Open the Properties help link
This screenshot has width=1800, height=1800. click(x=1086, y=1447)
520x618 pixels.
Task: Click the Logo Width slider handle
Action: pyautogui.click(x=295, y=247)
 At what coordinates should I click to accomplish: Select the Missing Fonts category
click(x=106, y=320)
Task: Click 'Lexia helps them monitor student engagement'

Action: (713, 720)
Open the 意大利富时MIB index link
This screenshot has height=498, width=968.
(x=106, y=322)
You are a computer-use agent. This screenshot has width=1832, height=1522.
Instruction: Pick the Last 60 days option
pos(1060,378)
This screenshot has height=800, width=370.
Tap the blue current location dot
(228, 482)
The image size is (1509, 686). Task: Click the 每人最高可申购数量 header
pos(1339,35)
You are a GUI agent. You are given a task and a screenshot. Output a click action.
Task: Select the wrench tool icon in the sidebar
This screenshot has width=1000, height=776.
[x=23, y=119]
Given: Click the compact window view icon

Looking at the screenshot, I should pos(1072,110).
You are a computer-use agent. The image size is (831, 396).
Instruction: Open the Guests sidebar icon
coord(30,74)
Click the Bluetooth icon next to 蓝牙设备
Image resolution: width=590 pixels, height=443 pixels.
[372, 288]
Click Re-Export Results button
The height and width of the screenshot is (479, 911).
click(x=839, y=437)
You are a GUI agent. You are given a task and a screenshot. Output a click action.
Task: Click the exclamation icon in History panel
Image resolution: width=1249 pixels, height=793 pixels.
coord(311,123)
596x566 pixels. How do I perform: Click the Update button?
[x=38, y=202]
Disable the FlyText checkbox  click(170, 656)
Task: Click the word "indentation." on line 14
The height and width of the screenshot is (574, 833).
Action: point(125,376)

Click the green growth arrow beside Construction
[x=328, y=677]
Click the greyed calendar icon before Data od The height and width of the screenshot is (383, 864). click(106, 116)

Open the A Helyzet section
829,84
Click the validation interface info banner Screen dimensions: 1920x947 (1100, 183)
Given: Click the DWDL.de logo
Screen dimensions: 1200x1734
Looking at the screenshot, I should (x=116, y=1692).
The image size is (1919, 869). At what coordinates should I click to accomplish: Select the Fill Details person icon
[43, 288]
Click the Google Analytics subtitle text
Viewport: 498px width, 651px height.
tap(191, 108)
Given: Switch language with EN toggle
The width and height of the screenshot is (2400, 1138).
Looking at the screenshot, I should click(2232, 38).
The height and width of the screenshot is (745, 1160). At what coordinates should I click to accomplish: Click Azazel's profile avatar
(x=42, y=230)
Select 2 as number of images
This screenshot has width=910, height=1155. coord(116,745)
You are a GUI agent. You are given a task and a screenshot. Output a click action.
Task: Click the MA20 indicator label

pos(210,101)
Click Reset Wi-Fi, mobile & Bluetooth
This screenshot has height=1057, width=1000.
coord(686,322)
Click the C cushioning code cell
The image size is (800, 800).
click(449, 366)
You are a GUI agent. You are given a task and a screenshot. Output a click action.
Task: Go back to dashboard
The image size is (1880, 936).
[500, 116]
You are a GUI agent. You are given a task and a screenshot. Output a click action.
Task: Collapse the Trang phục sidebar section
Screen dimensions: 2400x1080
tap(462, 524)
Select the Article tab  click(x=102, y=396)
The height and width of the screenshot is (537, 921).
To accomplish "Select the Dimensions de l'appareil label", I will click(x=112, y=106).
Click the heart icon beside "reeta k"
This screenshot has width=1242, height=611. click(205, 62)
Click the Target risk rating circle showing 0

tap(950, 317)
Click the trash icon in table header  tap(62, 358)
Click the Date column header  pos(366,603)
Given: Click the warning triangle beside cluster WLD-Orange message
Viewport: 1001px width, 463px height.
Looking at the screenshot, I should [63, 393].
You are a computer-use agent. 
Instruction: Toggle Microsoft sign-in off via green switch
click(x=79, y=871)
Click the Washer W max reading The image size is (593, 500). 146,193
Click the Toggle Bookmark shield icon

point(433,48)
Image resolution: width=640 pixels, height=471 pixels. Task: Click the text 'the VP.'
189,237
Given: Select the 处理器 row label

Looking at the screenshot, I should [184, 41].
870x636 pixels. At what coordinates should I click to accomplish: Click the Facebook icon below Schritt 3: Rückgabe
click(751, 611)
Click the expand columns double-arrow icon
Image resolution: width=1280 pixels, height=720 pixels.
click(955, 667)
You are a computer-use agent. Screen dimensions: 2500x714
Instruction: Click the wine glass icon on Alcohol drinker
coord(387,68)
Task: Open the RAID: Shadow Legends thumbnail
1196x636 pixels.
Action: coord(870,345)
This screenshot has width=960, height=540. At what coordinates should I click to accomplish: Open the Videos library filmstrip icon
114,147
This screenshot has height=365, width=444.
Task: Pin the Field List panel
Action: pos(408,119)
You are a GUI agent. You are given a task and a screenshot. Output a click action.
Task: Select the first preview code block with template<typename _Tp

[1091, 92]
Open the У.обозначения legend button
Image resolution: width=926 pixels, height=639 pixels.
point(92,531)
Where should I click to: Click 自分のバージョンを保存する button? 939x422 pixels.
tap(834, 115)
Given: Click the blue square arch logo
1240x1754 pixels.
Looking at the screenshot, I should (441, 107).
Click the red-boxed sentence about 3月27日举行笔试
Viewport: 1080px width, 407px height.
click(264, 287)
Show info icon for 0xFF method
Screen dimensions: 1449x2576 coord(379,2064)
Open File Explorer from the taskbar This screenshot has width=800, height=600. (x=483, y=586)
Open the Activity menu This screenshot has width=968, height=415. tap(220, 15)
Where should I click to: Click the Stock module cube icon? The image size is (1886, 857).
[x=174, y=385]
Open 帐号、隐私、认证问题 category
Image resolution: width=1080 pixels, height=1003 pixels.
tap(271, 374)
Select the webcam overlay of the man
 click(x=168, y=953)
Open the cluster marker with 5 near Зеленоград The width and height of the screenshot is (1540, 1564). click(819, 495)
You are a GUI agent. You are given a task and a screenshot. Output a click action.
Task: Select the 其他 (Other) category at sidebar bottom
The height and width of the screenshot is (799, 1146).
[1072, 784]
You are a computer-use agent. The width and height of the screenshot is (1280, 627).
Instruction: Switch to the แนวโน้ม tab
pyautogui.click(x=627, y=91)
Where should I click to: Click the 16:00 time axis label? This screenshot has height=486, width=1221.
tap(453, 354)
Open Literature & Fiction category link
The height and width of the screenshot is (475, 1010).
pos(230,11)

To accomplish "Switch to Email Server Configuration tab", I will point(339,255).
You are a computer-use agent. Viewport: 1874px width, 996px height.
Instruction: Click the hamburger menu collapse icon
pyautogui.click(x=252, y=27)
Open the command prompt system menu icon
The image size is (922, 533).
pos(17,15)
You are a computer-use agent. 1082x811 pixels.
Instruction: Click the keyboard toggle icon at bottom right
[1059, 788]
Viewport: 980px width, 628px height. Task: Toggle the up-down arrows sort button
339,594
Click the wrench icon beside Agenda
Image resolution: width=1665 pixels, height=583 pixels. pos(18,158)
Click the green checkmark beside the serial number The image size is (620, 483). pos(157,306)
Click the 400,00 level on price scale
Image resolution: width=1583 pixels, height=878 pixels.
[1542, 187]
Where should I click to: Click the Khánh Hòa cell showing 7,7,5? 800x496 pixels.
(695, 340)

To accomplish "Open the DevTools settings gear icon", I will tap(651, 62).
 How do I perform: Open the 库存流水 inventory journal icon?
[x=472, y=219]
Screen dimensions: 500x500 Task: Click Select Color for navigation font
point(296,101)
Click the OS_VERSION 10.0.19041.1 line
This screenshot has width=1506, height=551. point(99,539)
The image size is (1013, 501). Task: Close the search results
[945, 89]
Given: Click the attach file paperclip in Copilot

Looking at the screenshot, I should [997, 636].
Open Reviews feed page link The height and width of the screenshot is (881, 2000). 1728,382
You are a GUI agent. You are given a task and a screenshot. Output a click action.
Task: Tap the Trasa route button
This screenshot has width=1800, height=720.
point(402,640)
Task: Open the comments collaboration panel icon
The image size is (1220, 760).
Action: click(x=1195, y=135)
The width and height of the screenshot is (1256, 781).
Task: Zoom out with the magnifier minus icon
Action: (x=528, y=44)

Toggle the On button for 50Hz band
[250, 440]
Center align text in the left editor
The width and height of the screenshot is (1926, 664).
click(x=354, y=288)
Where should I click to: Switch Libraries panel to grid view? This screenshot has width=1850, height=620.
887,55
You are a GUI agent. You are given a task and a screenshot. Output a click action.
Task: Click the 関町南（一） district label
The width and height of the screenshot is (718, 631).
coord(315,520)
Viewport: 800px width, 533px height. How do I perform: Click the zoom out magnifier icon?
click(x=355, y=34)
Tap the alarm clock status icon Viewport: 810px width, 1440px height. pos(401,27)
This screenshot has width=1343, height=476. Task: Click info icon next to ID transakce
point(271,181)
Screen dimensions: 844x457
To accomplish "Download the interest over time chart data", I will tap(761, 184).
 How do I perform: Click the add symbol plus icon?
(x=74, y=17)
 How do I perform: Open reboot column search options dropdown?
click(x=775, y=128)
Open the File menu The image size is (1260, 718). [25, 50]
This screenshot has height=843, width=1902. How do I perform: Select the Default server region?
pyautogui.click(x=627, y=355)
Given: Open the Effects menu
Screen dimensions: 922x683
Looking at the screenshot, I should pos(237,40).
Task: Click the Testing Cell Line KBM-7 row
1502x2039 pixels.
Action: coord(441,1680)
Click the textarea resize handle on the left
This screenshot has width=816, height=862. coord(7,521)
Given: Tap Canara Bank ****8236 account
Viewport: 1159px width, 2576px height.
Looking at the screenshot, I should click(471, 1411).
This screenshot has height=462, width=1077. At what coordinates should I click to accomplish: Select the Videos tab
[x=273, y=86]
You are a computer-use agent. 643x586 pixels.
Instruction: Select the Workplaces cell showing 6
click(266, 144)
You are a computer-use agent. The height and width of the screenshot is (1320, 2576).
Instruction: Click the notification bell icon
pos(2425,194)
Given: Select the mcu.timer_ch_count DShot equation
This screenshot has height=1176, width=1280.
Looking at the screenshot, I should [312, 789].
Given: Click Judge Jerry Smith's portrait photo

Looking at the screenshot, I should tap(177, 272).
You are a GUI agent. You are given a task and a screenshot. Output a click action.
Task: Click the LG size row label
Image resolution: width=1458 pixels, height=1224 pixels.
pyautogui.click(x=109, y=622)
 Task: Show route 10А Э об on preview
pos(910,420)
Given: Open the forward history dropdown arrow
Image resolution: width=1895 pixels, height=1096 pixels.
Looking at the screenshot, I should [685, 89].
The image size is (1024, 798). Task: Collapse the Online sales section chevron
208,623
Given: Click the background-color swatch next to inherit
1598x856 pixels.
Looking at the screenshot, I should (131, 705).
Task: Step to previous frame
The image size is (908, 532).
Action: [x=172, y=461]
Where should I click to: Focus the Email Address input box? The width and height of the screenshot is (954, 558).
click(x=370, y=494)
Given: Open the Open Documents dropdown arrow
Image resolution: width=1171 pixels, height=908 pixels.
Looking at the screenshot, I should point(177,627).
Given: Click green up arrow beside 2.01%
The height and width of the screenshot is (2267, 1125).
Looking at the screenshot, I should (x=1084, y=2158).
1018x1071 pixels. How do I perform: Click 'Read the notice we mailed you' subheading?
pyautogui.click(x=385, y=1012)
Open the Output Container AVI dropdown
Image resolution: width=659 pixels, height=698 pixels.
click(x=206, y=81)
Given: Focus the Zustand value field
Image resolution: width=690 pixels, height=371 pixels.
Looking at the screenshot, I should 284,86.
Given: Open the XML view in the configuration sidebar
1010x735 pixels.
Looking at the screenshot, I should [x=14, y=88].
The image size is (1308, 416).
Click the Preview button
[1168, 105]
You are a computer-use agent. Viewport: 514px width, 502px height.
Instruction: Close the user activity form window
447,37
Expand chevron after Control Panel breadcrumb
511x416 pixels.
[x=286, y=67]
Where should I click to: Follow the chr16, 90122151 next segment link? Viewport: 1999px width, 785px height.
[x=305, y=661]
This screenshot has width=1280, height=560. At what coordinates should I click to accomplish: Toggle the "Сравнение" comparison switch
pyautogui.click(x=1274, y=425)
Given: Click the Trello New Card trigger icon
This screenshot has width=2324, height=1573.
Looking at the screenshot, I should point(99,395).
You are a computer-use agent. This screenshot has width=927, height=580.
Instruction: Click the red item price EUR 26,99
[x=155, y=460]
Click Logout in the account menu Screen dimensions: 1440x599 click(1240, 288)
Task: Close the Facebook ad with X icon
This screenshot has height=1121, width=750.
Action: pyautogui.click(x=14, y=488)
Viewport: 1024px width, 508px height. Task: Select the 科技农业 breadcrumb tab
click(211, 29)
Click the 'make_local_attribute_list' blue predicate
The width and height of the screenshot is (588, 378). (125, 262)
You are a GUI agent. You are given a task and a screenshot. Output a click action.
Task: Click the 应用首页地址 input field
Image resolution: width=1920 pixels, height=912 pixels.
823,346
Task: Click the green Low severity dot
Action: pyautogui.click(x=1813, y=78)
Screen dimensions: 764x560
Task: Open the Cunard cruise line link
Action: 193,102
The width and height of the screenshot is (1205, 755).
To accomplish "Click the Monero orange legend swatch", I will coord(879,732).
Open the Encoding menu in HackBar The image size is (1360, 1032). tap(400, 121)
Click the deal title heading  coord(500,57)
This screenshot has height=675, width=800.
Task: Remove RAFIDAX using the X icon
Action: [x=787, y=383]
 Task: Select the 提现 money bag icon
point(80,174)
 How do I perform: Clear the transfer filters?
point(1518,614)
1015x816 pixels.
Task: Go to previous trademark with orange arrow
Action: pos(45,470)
++++++++
* TASK STATEMENT
In the listing, find each line with the string "swatch" and copy it.

* ANSWER TO THIS PROBLEM
Given: Click the background-color swatch next to inherit
To accomplish "Click the Monero orange legend swatch", I will coord(879,732).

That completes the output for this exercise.